SHORT PROBLEM 1
List every structural component named in the discussion of column buckling and shear walls below.
SHORT PROBLEM 2
Extend the discussion of column buckling and shear walls below, beginning after its final sentence.

EXTRACT TO READ
######

This problem is discussed  in Timoshenko's "Theory of Elastic Stability."  With remarkable yet usual for him elegancy and thoroughness, Timoshenko shows that the critical force for a column loaded with concentrated compressive forces at the ends is more than 3 times higher than for a similar column loaded by the equivalent distributed force.  Of course, this is an analytical elastic-buckling solution...
 
I did not follow this thread from the very beginning, so the following may not exactly address the nature of the original post.  Still, I do not believe that the compressive force in the shear wall is resisted by the end post.
 
Indeed, we - more often then not - assume the horizontal diaphragms (glued and nailed) to be "flexible"; then why not do the same for vertical - nailed only - diaphragms?  If so, the rocking-related compression is resisted by almost all studs of the shear wall, with some sort of distribution (say, triangular or similar) of force away from the tension post (holdown).

######

DATASET CONTENT
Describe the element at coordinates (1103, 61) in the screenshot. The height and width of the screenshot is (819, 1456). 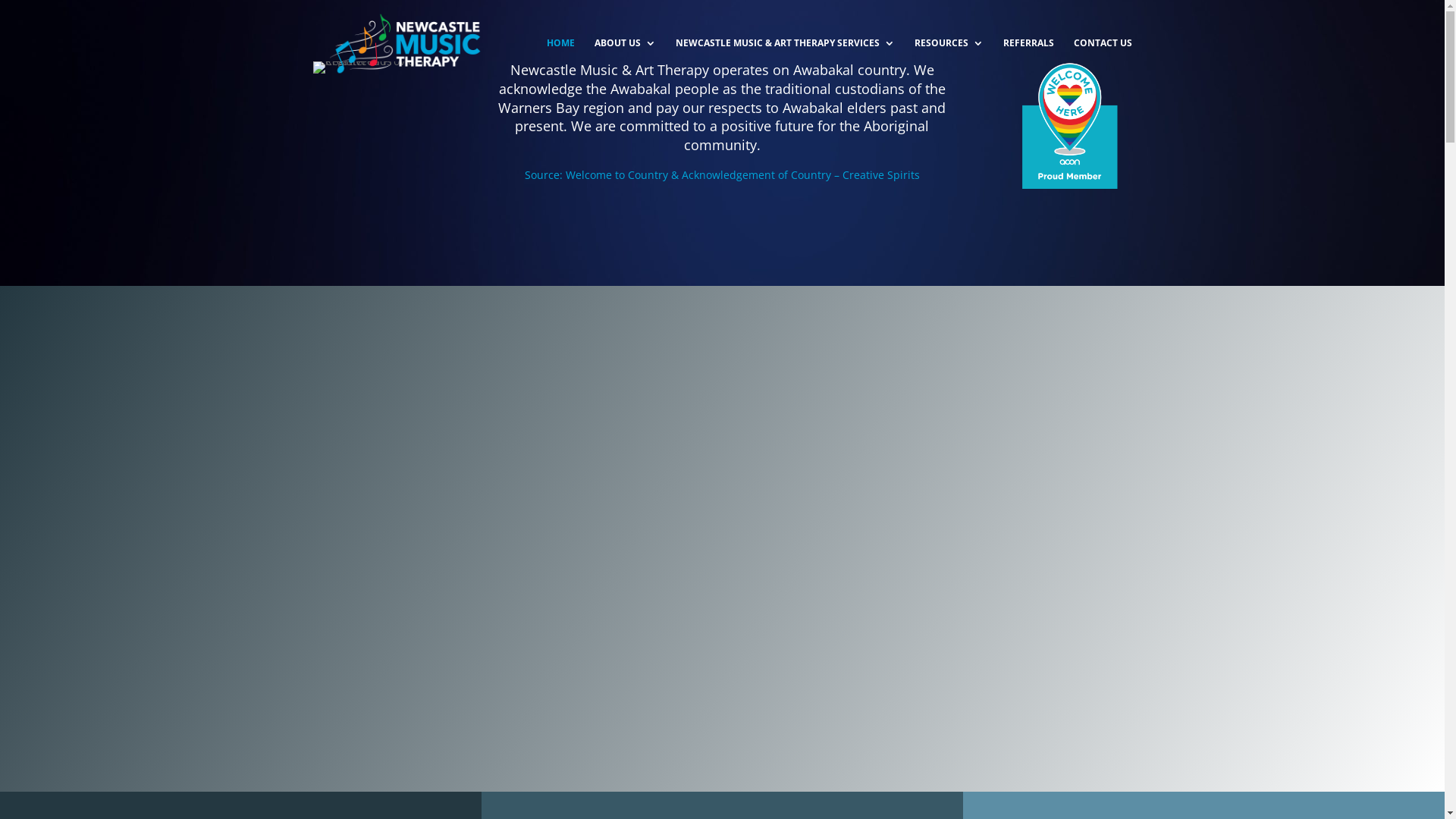
I see `'CONTACT US'` at that location.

######

RESPONSE 1
column, shear wall, end post, horizontal diaphragms, vertical diaphragms, studs, tension post (holdown)

RESPONSE 2
 
BTW, this may shed some light on the effect of a uniformly distributed moment due to one-sided plywood application to the end post.  A combined action of such distributed moment and the aforementioned quite unfavorable loading by the distributed compressive force should most likely result in spectacular failures of compressive posts during earthquakes.  AFAIK, that rarely - if ever - happens.  This means that both "m" and "qc" are indeed distributed along the substantial portion of the length of the shear wall.  
 
Steve Gordin, SE
 
----- Original Message -----
From: Mattesons
Sent: Thursday, August 05, 2004 10:06 PM
Subject: Re: Load Capacity of a Holddown Post as a Compression Member

Nels,

My former employer had a text that showed an iterative method for
determining the capacity of a post loaded incrementally along its length.
Sorry, I don't remember the title or the author.  What I  DO remember is the
answer:   You got about a 10-percent increase over what the post could carry
if loaded concentrically at its ends.  NOTE--this does not take into account
the eccentricity of the shear panels exerting loads along the face of the
post rather than its centerline.  It also does not account for all the bad
things that happen to shear walls during construction.  Unless you have
symmetrical shear panel installation on both sides of the post (and build
the shear wall yourself), err on the side of caution.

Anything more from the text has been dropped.